Try it: Make an exact copy of the records, with the images left out.

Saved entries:
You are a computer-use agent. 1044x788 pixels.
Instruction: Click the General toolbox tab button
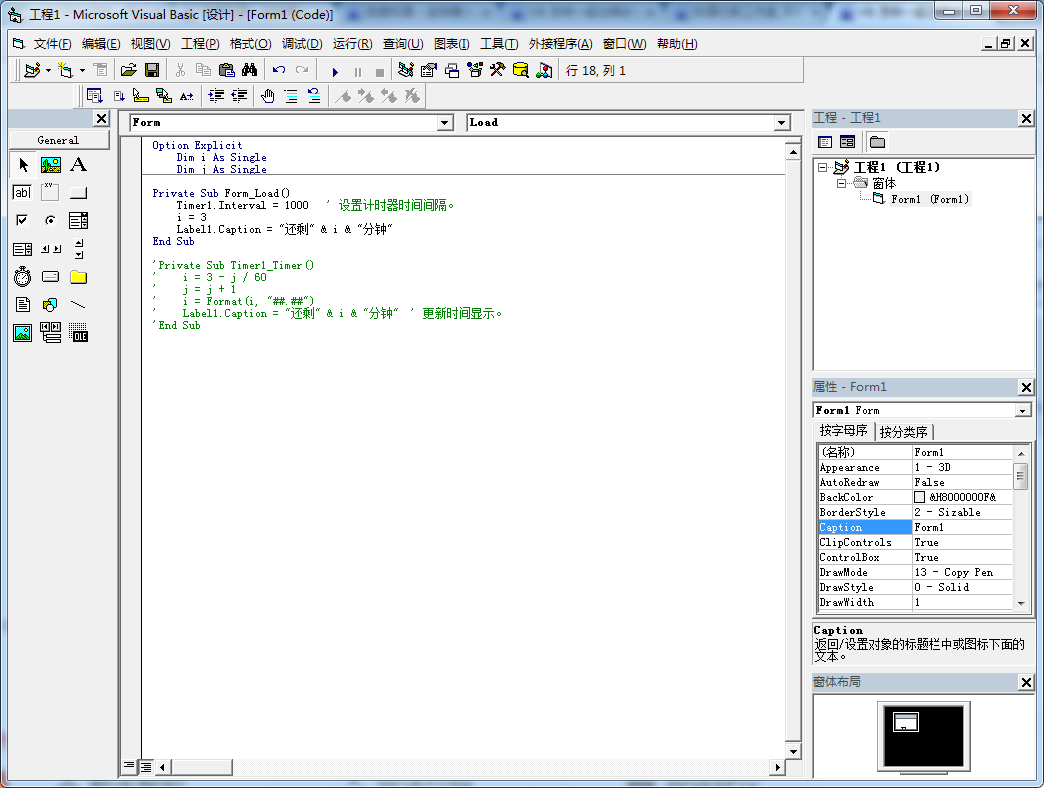tap(58, 140)
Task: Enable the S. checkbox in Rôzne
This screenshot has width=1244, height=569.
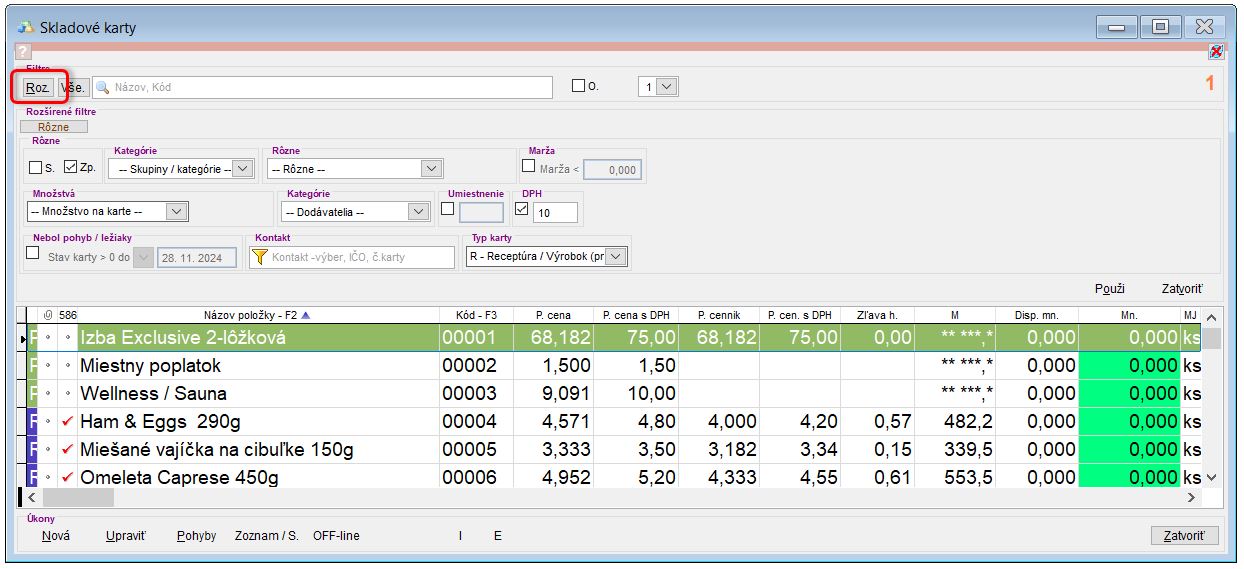Action: click(x=36, y=168)
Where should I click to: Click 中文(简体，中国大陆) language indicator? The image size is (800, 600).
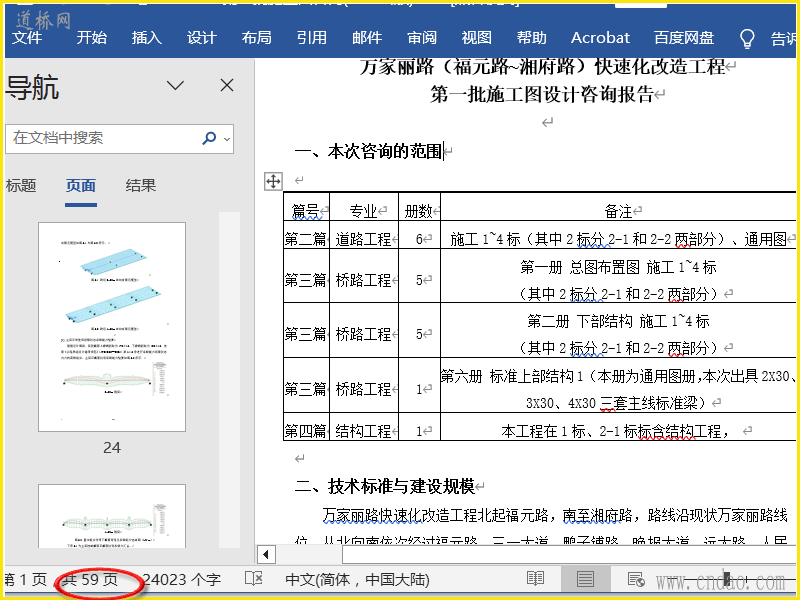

Exercise response:
You are a computer-use agent. 1044x788 pixels.
Instruction: Click the General toolbox tab button
tap(58, 140)
Task: Enable the S. checkbox in Rôzne
This screenshot has width=1244, height=569.
Action: click(x=36, y=168)
Where should I click to: Click 中文(简体，中国大陆) language indicator? The image size is (800, 600).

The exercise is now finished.